---
title: "SE-0207: Add an `allSatisfy` algorithm to `Sequence`"
framework: swift-evolution
role: article
path: swift-evolution/0207-containsOnly
---

# SE-0207: Add an `allSatisfy` algorithm to `Sequence`

* Proposal: [SE-0207](0207-containsOnly.md)
* Authors: [Ben Cohen](https://github.com/airspeedswift)
* Review Manager: [Dave Abrahams](https://github.com/dabrahams)
* Implementation: [apple/swift#15120](https://github.com/apple/swift/pull/15120)
* Status: **Implemented (Swift 4.2)**
* Decision Notes: [Rationale](https://forums.swift.org/t/se-0207-add-a-containsonly-algorithm-to-sequence/11686/102)

## Introduction

It is common to want to confirm that every element of a sequence equals a value, or matches certain criteria. Many implementations of this can be found in use on GitHub. This proposal adds such a method to `Sequence`.

## Motivation

You can achieve this in Swift 3 with `contains` by negating both the criteria and the result:

```swift // every element is 9 !nums.contains { $0 != 9 } // every element is odd !nums.contains { !isOdd($0) } ```

but these are a readability nightmare. Additionally, developers may not make the leap to realize `contains` can be used this way, so may hand-roll their own `for` loop, which could be buggy, or compose other inefficient alternatives:

```swift // misses opportunity to bail early nums.reduce(true) { $0.0 && $0.1 == 9 } // the most straw-man travesty I could think of... Set(nums).count == 1 && Set(nums).first == 9 ```

## Proposed solution

Introduce an algorithm on `Sequence` which tests every element and returns `true` if they all match a given predicate:

```swift nums.allSatisfy(isOdd) ```

on the basis that it aids readability and avoids performance pitfalls from the composed alternatives.

## Detailed design

Add the following extensions to `Sequence`:

```swift extension Sequence {   /// Returns a Boolean value indicating whether every element of the sequence   /// satisfies the given predicate.   func allSatisfy(_ predicate: (Element) throws -> Bool) rethrows -> Bool } ```

## Source compatibility

This change is purely additive so has no source compatibility consequences.

## Effect on ABI stability

This change is purely additive so has no ABI stability consequences.
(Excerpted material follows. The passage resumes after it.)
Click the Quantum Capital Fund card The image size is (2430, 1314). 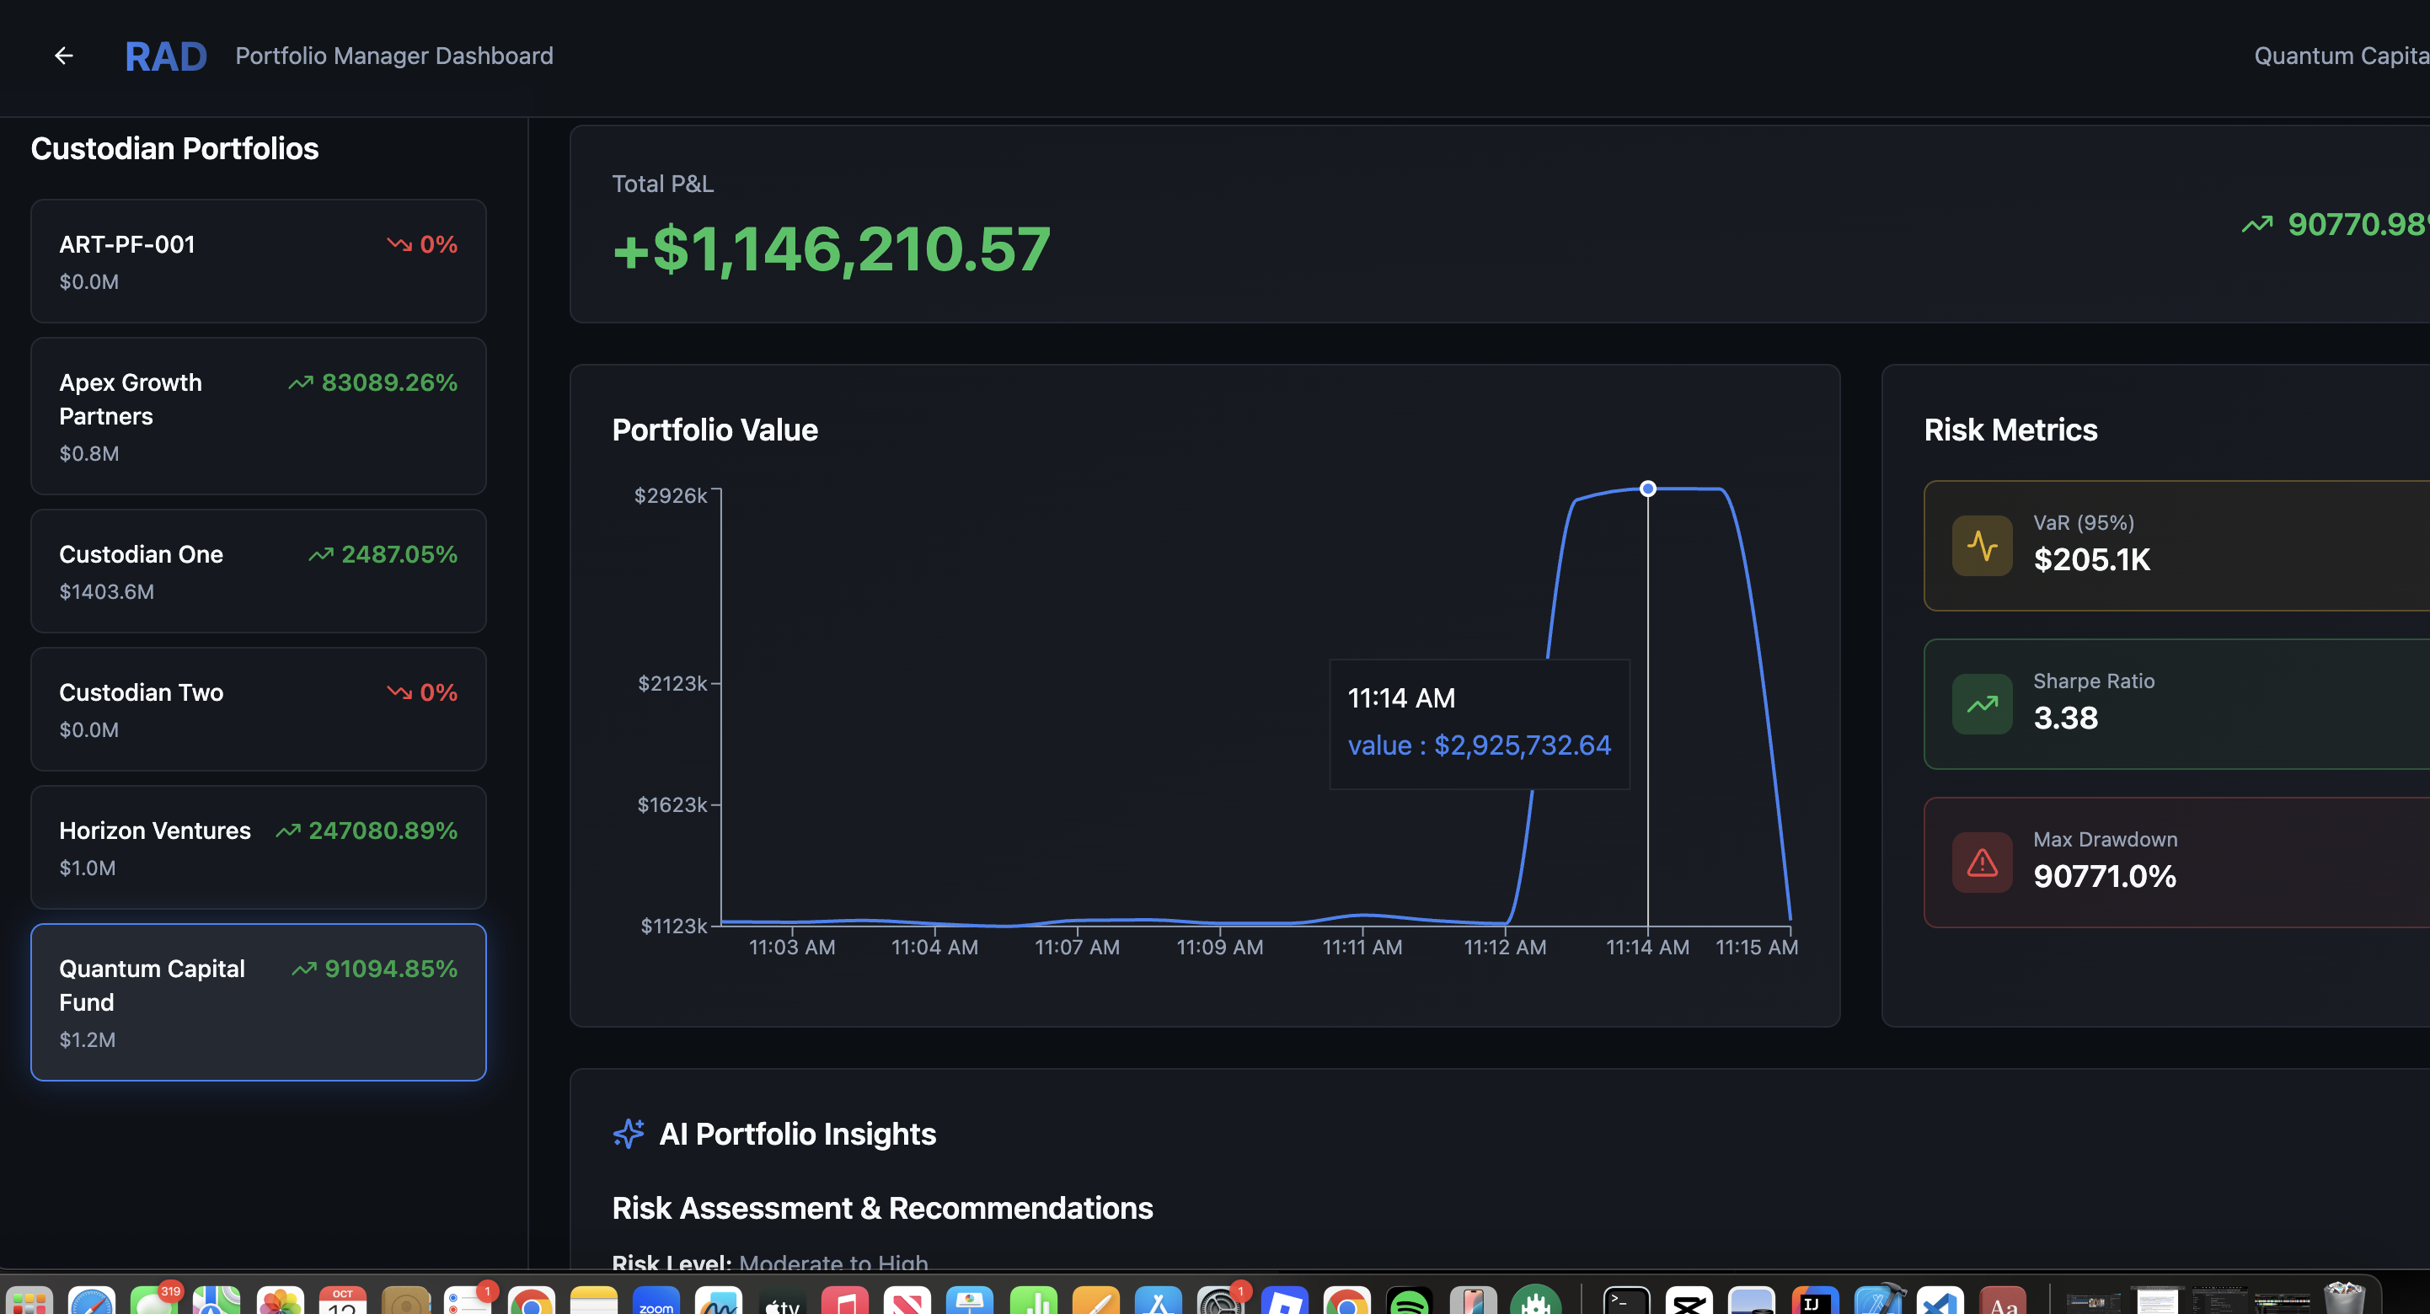(x=258, y=1002)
## Effect on API resilience

This change is purely additive so has no API resilience consequences.

## Alternatives considered

Not adding it, since it can be trivially (if confusingly) composed.

Much name bikeshedding has ensued. Names considered included `containsOnly` and `all`. `all` has strong precedent in other languages, but was considered unclear at the call site (adding an argument label does not help here given trailing closures omit them). Naming it `all` suggests a renaming of `contains` to `any` would be appropriate – but this is already a fairly heavily-used term elsewhere in Swift, and is less explicit. `containsOnly` is more explicit, and echoes the existing `contains`, but is too easily misread at the use-site as “contains one instance equal to,” especially when considering empty collections. `contains(only:)` was discounted due to trailing closures dropping the argument label, rendering it indistinguishable from `contains(where:)`.